== Textabschnitt
Die Beklagte kündigte die Darlehensverträge mit Wirkung zum Juli 2012. Die Zwangsverwaltung der Grundstücke der Schuldnerin begann im Dezember 2012. Der Insolvenzverwalter nahm die Beklagte auf Rückzahlung von Mieteinnahmen aus der Zeit von Juli 2011 bis Juli 2012 in Höhe von EUR 242.874,26 in Anspruch. Das Landgericht und das Oberlandesgericht hatten der Klage im Wesentlichen stattgegeben. Mit der Revision verfolgte die Beklagte die vollumfängliche Klageabweisung weiter.
Gemäß § 138 ZPO haben die Parteien ihre Erklärungen über tatsächliche Umstände vollständig und der Wahrheit gemäß abzugeben. Jede Partei hat sich über die von dem Gegner behaupteten Tatsachen zu erklären. Tatsachen, die nicht ausdrücklich bestritten werden, sind als zugestanden anzusehen, wenn nicht die Absicht, sie bestreiten zu wollen, aus den übrigen Erklärungen der Partei hervorgeht. Eine Erklärung mit Nichtwissen ist nur über Tatsachen zulässig, die weder eigene Handlungen der Partei noch Gegenstand ihrer eigenen Wahrnehmung gewesen sind.
====
**Aufgabe 1**
Gib aus den Einträgen die Zeilen von der Zeile mit "will [1053, 55]." bis einschließlich der Zeile mit "coord(30,38)" noch einmal aus und tausche darin "Image resolution" gegen "Image size". Alles Übrige bleibt gleich.
**Aufgabe 2**
Schreib den Text über die Klage des Insolvenzverwalters und § 138 ZPO nach seinem letzten Satz weiter.
== Datenzeilen
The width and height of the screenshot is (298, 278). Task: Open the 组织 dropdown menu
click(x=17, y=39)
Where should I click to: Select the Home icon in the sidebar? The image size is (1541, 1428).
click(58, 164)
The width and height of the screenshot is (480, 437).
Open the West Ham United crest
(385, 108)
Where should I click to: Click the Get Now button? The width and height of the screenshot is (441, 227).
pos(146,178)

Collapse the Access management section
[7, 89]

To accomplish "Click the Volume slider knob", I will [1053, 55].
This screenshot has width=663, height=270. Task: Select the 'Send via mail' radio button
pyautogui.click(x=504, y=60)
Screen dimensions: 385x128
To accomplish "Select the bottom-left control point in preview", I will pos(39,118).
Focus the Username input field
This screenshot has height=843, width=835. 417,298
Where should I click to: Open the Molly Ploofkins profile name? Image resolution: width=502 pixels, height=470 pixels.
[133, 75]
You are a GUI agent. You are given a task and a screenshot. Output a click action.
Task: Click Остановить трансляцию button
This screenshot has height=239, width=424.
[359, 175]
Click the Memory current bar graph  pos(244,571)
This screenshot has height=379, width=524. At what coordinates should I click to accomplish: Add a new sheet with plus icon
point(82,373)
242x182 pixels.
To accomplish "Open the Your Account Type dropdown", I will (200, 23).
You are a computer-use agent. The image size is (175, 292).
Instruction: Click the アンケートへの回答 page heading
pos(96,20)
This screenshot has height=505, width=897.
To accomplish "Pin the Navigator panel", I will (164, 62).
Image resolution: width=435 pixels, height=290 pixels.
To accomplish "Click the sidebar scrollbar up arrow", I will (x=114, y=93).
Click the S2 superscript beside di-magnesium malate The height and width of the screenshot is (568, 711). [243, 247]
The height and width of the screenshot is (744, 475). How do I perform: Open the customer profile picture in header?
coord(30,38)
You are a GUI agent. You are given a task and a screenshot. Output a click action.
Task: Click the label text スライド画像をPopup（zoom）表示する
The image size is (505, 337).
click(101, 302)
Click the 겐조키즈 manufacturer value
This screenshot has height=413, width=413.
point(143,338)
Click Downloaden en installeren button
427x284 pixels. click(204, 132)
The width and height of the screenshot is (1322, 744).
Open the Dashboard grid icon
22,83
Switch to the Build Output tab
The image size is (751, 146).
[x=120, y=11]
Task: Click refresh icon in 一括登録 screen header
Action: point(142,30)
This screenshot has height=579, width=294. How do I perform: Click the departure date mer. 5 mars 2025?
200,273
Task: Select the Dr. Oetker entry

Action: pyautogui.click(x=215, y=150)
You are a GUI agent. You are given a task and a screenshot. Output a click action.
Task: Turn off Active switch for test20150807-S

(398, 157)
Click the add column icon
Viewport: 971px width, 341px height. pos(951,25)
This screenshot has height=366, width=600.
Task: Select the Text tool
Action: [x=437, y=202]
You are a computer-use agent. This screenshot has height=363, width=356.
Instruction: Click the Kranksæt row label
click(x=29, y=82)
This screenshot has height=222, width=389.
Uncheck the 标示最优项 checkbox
====
**Antwort 1**
To accomplish "Click the Volume slider knob", I will [1053, 55].
This screenshot has width=663, height=270. Task: Select the 'Send via mail' radio button
pyautogui.click(x=504, y=60)
Screen dimensions: 385x128
To accomplish "Select the bottom-left control point in preview", I will pos(39,118).
Focus the Username input field
This screenshot has height=843, width=835. 417,298
Where should I click to: Open the Molly Ploofkins profile name? Image size: width=502 pixels, height=470 pixels.
[133, 75]
You are a GUI agent. You are given a task and a screenshot. Output a click action.
Task: Click Остановить трансляцию button
This screenshot has height=239, width=424.
[359, 175]
Click the Memory current bar graph  pos(244,571)
This screenshot has height=379, width=524. At what coordinates should I click to accomplish: Add a new sheet with plus icon
point(82,373)
242x182 pixels.
To accomplish "Open the Your Account Type dropdown", I will (200, 23).
You are a computer-use agent. The image size is (175, 292).
Instruction: Click the アンケートへの回答 page heading
pos(96,20)
This screenshot has height=505, width=897.
To accomplish "Pin the Navigator panel", I will (164, 62).
Image size: width=435 pixels, height=290 pixels.
To accomplish "Click the sidebar scrollbar up arrow", I will (x=114, y=93).
Click the S2 superscript beside di-magnesium malate The height and width of the screenshot is (568, 711). [243, 247]
The height and width of the screenshot is (744, 475). How do I perform: Open the customer profile picture in header?
coord(30,38)

**Antwort 2**
Die (richtige) Erfüllung der jeweiligen Bestreitensanforderung ist wichtig, weil dies darüber entscheidet, ob eine behauptete Tatsache im Ergebnis als richtig gewertet wird. Ob einfaches Bestreiten („Die Behauptung ist nicht richtig.“) genügt oder ob substantiiertes Bestreiten („Das war anders, und zwar so und so…“, d.h. mit konkreter Gegendarstellung) erforderlich ist, folgt daraus, wie konkret die zunächst darlegungspflichtige Partei vorgetragen hat. Je detaillierter also der Vortrag der darlegungspflichtigen Partei ist, desto höher sind die Anforderungen an das Bestreiten, bis hin zu einer konkreten Gegenvorstellung.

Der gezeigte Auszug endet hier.